The records -
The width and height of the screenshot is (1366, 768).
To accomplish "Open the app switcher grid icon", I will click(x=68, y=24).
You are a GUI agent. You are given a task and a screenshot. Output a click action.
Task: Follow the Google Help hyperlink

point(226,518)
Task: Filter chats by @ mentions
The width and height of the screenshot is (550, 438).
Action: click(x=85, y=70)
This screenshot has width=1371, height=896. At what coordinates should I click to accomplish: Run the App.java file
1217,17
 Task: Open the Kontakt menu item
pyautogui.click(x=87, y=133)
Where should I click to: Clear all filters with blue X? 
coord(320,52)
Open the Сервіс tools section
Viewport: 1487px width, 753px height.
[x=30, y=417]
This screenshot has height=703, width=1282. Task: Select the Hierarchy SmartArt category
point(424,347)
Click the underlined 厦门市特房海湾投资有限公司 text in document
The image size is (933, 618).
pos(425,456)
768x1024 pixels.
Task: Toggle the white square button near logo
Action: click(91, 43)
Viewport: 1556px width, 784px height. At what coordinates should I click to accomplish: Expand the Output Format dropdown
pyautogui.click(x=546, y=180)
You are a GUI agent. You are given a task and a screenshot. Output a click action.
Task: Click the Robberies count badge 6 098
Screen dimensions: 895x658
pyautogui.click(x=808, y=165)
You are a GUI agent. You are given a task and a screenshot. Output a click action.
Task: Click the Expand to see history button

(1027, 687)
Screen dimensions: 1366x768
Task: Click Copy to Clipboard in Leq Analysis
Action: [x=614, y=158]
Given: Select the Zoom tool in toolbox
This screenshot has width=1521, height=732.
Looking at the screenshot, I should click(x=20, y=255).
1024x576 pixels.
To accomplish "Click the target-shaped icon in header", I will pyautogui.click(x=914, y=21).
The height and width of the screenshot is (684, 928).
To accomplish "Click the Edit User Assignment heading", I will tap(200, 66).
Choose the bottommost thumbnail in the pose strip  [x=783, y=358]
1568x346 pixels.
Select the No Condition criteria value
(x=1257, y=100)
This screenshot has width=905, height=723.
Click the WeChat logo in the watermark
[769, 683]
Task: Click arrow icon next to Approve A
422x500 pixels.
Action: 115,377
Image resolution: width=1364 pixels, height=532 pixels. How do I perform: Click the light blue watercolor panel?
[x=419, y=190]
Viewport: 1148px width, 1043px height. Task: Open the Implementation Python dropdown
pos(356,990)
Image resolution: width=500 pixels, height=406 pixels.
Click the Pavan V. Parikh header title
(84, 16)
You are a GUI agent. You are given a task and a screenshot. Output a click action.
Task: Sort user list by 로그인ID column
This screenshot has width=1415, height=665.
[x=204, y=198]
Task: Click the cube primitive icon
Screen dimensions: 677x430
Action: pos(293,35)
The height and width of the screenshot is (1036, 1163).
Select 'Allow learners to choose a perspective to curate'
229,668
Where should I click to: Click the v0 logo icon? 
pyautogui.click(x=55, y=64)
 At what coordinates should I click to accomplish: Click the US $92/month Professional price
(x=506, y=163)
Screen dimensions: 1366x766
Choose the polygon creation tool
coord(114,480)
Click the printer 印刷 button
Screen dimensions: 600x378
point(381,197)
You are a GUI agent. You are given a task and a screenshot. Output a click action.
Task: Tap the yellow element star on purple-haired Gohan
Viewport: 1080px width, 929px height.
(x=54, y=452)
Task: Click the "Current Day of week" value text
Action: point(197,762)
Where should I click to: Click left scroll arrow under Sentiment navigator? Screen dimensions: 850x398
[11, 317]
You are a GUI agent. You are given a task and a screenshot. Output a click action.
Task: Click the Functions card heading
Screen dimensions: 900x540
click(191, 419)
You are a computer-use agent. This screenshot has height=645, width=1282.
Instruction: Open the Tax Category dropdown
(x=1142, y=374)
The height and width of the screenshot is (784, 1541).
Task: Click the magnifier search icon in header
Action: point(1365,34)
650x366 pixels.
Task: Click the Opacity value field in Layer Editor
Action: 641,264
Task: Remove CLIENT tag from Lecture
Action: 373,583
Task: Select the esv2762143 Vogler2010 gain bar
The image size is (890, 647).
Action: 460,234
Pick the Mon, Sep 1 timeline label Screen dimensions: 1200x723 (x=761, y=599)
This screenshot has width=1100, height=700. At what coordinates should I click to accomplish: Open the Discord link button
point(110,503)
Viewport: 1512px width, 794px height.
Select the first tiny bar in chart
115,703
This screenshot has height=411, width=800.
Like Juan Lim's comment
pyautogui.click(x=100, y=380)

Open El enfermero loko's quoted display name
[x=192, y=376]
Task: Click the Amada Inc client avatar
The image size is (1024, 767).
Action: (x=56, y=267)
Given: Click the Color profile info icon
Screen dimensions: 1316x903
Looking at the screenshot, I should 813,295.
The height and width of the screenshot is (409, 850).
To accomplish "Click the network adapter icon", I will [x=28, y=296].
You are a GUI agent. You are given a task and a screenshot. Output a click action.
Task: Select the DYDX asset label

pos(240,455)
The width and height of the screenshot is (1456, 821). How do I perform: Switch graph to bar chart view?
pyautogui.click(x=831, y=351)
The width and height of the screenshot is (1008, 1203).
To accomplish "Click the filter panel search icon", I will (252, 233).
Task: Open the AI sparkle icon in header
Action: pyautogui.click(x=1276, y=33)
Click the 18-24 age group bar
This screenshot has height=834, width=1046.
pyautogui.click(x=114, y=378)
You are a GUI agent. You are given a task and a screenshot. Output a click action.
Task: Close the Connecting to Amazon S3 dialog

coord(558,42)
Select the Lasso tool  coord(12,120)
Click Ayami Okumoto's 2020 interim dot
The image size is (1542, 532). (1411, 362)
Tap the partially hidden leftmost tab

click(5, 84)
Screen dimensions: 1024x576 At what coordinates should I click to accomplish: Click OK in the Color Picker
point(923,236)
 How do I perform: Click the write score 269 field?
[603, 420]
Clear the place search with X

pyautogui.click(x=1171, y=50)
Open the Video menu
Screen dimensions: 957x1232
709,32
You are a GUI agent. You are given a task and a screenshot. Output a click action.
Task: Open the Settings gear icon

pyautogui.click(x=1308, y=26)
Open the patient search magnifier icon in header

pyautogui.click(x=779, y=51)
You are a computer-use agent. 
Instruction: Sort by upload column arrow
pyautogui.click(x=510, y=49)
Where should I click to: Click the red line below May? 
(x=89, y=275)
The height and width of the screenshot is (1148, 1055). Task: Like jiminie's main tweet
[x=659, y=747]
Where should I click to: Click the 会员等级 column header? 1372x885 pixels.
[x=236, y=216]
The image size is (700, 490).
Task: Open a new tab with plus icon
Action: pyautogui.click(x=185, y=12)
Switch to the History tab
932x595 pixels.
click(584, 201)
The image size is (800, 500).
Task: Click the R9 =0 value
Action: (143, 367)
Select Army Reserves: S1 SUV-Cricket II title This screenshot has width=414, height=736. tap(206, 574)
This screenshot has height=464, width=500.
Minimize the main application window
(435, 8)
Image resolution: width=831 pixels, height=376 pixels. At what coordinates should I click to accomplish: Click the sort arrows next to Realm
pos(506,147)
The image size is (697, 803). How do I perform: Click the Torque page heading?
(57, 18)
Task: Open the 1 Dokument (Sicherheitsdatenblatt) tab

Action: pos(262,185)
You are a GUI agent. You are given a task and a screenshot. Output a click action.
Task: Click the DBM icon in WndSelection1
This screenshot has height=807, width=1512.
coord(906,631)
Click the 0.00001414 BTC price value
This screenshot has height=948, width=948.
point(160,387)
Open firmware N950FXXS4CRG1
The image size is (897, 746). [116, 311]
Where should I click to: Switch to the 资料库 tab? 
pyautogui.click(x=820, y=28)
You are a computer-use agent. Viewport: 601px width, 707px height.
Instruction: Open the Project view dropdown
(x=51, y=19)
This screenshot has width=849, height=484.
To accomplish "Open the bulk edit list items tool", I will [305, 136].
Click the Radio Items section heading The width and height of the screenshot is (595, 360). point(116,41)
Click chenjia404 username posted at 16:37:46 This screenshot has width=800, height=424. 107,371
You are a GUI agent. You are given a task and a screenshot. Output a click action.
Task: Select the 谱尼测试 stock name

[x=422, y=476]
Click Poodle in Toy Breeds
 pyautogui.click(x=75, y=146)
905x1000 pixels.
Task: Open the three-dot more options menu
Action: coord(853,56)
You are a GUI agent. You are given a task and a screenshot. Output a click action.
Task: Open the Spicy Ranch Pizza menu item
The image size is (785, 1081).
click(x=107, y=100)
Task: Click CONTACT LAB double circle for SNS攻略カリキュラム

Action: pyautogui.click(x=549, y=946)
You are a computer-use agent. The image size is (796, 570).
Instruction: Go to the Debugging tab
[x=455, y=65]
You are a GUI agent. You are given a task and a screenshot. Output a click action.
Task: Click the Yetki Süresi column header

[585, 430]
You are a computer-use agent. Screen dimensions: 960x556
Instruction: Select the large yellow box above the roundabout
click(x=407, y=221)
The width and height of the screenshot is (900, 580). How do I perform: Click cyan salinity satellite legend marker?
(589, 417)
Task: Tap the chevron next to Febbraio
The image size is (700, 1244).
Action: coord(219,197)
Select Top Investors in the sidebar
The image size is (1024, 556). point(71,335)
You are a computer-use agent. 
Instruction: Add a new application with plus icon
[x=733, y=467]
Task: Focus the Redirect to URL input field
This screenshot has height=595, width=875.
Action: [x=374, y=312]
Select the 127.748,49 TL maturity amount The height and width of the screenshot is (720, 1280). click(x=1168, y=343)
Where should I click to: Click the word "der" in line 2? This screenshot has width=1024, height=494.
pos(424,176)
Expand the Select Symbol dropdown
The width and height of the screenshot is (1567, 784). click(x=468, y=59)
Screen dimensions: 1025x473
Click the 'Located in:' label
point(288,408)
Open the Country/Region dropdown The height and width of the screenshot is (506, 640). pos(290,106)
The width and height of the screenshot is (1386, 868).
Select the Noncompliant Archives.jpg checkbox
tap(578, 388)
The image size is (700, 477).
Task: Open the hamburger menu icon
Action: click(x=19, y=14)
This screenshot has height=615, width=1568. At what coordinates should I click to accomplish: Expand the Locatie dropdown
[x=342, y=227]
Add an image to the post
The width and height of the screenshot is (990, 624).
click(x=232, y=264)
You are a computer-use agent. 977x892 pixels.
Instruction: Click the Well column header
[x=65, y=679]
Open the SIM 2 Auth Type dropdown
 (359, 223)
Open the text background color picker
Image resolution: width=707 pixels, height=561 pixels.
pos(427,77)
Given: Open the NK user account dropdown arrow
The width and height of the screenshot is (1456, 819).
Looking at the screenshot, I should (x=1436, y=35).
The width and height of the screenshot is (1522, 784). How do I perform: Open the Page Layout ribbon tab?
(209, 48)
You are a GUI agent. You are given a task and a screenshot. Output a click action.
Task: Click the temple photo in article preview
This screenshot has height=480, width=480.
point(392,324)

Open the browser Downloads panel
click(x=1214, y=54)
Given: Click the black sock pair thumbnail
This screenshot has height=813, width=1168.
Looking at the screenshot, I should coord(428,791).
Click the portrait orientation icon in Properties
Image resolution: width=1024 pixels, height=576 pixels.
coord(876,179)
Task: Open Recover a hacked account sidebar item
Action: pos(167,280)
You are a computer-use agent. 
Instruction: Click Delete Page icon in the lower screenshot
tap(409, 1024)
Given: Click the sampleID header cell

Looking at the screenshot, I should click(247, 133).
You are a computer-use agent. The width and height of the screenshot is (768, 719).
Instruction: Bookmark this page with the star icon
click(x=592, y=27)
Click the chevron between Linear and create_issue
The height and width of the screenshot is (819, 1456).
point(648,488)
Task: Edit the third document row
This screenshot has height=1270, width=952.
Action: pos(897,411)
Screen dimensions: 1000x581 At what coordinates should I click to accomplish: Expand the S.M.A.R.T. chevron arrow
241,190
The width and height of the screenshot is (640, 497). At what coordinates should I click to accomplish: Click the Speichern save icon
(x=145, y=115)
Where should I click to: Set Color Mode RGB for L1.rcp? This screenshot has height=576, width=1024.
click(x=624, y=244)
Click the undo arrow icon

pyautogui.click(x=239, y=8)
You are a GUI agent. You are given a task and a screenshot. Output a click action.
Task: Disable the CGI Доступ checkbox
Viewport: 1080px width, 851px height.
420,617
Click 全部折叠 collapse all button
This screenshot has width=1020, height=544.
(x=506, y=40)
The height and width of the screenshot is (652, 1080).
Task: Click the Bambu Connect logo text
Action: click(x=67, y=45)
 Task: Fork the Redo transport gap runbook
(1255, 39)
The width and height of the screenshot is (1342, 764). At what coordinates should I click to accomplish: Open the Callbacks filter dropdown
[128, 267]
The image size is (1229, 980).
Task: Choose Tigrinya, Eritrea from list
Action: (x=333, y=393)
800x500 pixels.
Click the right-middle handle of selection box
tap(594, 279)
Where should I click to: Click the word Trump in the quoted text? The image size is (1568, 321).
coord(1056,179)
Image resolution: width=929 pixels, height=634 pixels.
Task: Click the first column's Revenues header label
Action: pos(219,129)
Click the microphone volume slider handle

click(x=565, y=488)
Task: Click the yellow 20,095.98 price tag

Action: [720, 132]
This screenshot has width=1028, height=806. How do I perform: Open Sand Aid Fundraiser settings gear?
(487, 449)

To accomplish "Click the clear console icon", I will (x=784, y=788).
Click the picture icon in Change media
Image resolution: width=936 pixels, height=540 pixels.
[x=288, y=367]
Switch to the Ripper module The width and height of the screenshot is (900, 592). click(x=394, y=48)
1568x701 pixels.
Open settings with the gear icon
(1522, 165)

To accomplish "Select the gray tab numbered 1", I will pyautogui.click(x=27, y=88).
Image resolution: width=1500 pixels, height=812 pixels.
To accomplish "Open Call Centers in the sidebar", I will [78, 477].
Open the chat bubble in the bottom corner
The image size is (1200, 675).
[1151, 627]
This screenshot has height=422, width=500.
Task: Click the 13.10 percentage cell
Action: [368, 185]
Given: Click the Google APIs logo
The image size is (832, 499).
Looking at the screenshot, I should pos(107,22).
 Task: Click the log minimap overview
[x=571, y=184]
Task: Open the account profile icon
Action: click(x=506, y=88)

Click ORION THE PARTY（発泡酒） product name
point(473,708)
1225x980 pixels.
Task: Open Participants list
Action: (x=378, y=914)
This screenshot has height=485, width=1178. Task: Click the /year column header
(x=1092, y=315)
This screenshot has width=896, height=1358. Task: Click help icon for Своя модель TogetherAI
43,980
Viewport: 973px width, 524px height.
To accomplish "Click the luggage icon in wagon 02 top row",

Task goal -
The response must contain each line above that holds the string "document".

Output of the task -
Click the underlined 厦门市特房海湾投资有限公司 text in document
Task: Edit the third document row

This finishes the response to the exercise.